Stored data
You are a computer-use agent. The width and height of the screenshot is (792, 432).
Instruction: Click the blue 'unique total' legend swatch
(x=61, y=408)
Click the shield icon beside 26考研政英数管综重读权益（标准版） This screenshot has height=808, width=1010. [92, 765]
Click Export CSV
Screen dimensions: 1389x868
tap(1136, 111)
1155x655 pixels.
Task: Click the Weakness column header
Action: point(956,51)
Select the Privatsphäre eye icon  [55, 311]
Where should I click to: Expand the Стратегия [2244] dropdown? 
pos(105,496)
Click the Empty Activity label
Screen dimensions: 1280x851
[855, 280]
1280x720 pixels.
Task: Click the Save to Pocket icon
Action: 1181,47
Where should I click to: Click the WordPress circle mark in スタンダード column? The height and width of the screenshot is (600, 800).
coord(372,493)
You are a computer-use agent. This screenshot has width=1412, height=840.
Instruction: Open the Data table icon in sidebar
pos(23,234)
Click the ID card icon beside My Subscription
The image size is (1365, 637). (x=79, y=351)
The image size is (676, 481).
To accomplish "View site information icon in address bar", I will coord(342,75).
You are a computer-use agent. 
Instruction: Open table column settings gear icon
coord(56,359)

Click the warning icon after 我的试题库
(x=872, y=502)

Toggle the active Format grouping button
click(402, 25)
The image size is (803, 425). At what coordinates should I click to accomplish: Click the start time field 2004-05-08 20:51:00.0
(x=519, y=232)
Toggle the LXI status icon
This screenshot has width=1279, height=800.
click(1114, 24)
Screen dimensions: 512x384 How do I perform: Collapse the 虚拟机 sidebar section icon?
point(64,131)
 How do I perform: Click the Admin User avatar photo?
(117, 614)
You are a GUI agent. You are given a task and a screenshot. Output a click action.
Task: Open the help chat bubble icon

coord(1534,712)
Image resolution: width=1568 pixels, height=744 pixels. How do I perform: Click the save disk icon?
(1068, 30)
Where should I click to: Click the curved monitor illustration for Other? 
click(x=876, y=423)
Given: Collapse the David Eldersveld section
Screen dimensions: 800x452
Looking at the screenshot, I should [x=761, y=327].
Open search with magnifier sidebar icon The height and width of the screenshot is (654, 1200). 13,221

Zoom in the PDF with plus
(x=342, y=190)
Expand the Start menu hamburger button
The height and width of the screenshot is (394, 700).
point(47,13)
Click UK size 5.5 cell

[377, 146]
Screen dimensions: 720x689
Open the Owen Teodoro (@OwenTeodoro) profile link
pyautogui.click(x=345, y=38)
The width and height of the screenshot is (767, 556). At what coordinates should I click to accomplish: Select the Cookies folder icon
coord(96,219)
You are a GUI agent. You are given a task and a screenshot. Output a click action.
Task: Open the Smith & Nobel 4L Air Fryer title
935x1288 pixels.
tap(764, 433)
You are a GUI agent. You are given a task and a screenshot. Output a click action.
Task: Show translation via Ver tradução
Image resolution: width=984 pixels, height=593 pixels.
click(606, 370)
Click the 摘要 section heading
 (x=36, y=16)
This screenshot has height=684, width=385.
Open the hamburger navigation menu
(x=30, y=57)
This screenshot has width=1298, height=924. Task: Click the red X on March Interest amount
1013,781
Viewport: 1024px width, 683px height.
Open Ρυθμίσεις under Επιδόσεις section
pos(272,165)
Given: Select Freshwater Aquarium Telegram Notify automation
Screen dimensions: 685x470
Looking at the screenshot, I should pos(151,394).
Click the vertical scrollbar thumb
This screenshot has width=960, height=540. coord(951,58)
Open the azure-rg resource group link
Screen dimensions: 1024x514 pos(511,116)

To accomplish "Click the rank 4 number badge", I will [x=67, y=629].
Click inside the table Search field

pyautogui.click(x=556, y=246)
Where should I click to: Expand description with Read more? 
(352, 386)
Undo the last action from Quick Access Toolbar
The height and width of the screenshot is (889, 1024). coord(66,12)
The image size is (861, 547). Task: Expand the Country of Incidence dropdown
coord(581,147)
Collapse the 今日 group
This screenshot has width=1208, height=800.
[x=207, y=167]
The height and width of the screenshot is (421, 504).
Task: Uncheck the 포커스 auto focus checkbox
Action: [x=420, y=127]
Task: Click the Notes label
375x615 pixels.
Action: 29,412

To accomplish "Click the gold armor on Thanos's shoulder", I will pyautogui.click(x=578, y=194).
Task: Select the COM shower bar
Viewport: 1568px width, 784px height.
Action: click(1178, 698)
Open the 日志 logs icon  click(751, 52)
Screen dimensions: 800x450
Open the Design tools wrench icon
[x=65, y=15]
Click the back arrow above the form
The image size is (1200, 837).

*What to produce*:
Tally the lines above with "computer", please; number only.

*Expected output*:
3